Что теперь будет с нами? Мне казалось, что нам нельзя больше оставаться в одной квартире. Но куда мне уйти? Куда уйти ей? Не по нашему выбору и не по нашей вине жизнь заключила нас вместе в это тесное жилище. У меня появилась дикая мысль немедленно жениться на ней, но я тут же с негодованием отвергнул эту мысль: она была еще дитя, не знала собственного сердца. Я поймал ее врасплох и ни в коем случае не должен воспользоваться этим. Я не только должен сохранить ее невинной, но и свободной, такой, какой она пришла ко мне.
Я уселся перед камином, размышляя, терзаясь раскаянием и тщетно ломая голову в поисках спасения. Когда около двух часов ночи в камине оставалось только три красных уголька и весь город уже спал, я услышал тихий плач в соседней комнате. Бедная девочка, она думала, что я сплю. Она сожалела о своей слабости и о том, что, может быть, – помоги ей бог! – была слишком смела, и в ночной тишине облегчала грудь слезами. Нежные и горькие чувства, любовь, раскаяние и жалость боролись в моей душе. Мне казалось, что я обязан осушить ее слезы.

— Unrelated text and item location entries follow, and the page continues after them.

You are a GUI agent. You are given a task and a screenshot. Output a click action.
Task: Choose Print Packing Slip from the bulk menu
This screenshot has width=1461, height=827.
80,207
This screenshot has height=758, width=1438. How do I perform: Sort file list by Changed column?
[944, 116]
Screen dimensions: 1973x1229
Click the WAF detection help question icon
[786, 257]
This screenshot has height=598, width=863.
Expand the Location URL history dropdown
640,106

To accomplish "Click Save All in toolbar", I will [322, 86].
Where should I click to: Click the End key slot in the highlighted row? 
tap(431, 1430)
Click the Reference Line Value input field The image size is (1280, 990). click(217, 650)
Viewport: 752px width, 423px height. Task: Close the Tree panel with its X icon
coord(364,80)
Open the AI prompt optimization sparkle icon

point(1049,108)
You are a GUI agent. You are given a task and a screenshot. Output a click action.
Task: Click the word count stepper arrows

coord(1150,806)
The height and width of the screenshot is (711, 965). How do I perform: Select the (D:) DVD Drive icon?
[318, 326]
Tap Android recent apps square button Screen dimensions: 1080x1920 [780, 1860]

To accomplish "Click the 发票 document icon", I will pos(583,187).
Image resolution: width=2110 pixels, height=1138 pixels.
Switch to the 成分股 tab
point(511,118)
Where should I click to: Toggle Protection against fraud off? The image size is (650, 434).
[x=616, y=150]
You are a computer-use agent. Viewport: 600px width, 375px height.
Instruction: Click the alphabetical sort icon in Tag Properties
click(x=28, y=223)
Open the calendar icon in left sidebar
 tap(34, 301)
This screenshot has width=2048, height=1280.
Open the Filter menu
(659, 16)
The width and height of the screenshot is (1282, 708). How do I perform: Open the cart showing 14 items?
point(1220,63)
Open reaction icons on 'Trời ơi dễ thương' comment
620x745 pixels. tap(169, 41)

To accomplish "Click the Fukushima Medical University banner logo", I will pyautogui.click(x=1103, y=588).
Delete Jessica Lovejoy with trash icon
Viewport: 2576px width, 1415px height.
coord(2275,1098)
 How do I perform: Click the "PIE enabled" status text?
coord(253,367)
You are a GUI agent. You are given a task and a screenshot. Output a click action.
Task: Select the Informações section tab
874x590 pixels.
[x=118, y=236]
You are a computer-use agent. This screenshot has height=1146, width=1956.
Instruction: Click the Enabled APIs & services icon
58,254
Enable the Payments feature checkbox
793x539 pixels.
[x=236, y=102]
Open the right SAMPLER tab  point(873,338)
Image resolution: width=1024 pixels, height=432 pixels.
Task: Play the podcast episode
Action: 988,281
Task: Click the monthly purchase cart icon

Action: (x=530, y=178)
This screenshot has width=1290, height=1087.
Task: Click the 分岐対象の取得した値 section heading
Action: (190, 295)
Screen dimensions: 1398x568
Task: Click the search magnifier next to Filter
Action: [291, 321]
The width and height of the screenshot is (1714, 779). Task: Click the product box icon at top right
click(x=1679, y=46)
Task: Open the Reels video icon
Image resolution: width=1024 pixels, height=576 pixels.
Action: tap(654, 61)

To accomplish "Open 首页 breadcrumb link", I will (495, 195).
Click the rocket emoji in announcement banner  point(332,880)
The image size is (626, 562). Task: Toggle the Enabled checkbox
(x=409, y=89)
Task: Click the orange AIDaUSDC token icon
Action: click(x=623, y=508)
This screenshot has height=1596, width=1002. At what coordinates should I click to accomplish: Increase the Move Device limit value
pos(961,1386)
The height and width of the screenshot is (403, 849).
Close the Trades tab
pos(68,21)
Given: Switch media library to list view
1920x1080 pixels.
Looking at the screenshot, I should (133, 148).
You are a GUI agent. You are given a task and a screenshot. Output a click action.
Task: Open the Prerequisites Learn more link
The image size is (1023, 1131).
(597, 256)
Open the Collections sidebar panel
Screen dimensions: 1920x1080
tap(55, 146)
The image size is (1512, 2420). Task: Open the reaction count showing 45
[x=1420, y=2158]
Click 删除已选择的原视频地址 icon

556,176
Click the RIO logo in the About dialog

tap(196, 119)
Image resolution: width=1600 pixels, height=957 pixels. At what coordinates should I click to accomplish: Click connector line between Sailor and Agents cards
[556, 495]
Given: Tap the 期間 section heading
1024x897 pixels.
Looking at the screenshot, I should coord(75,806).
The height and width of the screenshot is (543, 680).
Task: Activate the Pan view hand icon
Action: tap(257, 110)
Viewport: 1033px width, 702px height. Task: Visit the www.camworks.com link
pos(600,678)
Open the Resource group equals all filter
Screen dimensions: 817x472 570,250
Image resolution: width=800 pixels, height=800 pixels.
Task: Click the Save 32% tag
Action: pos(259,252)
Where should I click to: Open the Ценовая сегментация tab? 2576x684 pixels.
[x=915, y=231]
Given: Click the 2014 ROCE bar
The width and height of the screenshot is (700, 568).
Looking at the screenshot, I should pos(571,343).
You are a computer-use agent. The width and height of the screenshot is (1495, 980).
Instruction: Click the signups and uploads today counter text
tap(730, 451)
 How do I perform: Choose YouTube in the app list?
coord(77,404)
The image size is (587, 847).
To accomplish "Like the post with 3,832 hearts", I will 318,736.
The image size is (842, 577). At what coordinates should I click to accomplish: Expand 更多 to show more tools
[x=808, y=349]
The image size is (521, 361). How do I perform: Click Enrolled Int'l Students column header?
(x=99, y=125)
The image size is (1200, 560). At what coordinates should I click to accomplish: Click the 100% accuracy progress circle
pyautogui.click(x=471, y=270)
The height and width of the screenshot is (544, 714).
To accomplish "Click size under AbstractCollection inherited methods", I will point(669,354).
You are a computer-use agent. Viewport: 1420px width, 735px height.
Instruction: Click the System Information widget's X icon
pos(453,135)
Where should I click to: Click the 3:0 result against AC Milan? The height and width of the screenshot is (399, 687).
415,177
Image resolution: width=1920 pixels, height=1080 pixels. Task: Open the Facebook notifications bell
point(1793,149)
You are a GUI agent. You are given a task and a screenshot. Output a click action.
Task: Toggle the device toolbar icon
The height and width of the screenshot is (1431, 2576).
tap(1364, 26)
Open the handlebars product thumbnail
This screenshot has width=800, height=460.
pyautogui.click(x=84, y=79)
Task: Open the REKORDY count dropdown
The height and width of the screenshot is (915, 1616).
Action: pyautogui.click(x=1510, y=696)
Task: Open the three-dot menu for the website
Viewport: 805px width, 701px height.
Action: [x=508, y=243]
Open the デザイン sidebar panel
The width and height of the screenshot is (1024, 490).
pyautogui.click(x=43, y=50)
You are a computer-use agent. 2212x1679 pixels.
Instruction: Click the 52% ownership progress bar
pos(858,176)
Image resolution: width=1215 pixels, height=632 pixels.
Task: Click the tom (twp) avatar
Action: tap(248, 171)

– О постарайтесь простить меня! – воскликнул я. – Постарайтесь простить меня! Забудем все, попытаемся всё забыть.
Ответа не последовало, но рыдания прекратились. Я еще долгое время стоял со сжатыми кулаками. Наконец ночной холод пронизал меня насквозь, я вздрогнул, и разум мой пробудился.
«Этим ты делу не поможешь, Дэви, – подумал я. – Ложись в постель и постарайся заснуть. Утро вечера мудренее».